Health Benefits from Chicken
Chicken meat is an especially good source of B-complex vitamins, a group of eight nutrients that work together to support your metabolism. Specifically, they help you metabolize the nutrients in your food so you can turn them into energy. Certain B-vitamins also have other health benefits – vitamin B-3, or niacin, for instance, helps control your appetite, nourishes your skin and supports healthy nerves. A serving of chicken breast meat has an impressive 12 milligrams of niacin. That's enough to supply your child's entire daily niacin requirements, and also covers nearly three-quarters of your daily niacin requirements.
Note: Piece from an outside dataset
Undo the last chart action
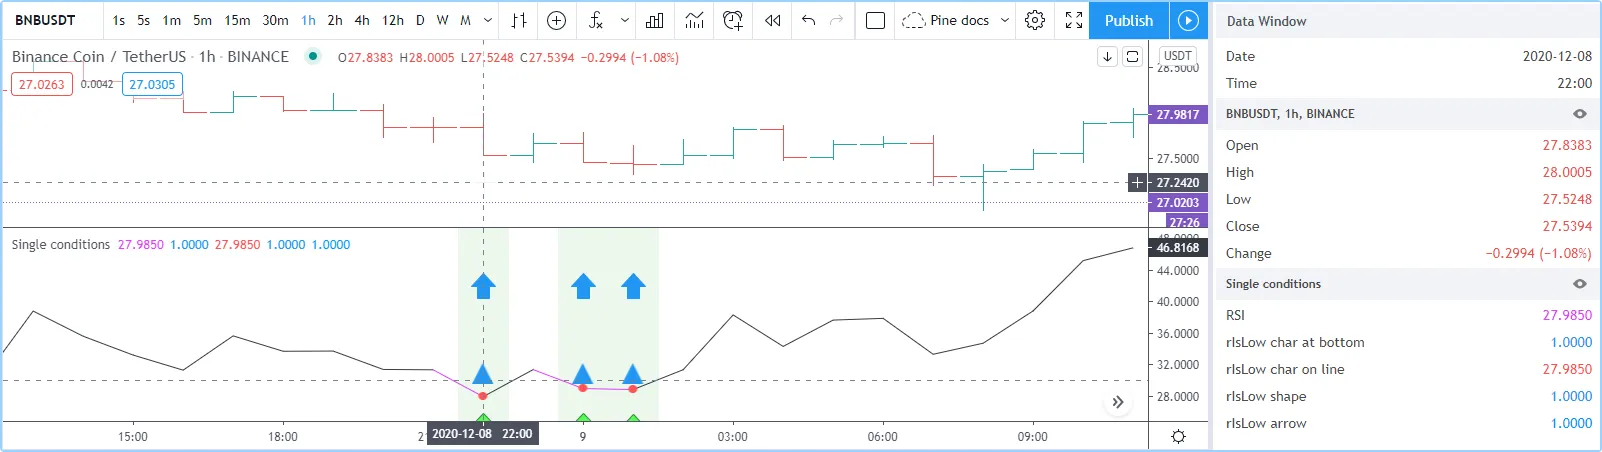809,20
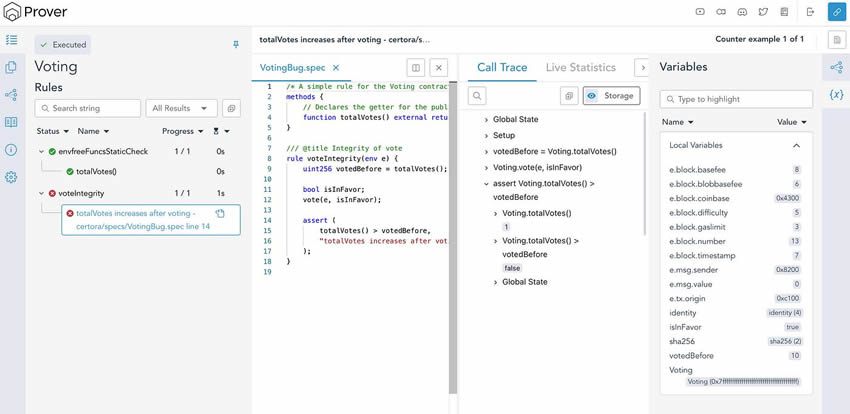
Task: Click the Executed status button
Action: (x=63, y=45)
While chicken on its own is healthy, it's important to use healthful cooking techniques to avoid turning your meal into a calorie bomb. Remove the fatty skin before cooking your chicken, to keep it lean, and opt for baking, grilling and roasting cooking techniques, which don't add much fat (and calories) during the cooking process. Whip up your own marinades using vinegar, olive oil and your seasonings of choice, or keep it simple and season your chicken with garlic salt and pepper for a flavor-packed entree without any added sugar. Avoid frying, breading – unless you do it yourself, using 100 percent whole-grain breadcrumbs – and chicken marinated in store-bought marinades, because these tend to have lots of calories, sugar, salt and fat.
A Healthy Alternative: Turkey
Even though it's good for you, chicken isn't the be-all-and-end-all when it comes to healthy meat options. And if you're looking to branch out with new meats, consider picking up a turkey breast to roast. Turkey breast is even leaner than chicken, with just 2 grams of fat per 3-ounce serving of roasted breast meat. It's also higher in protein, boasting 30 grams – but only 147 calories – per 3-ounce serving. Best of all, each breast is very large, so you can roast it once and keep the meat to use across several meals. Enjoy a sheet-pan meal with roast turkey breast one night, and slice the meat thin to use in salads, wraps and sandwiches in the coming days.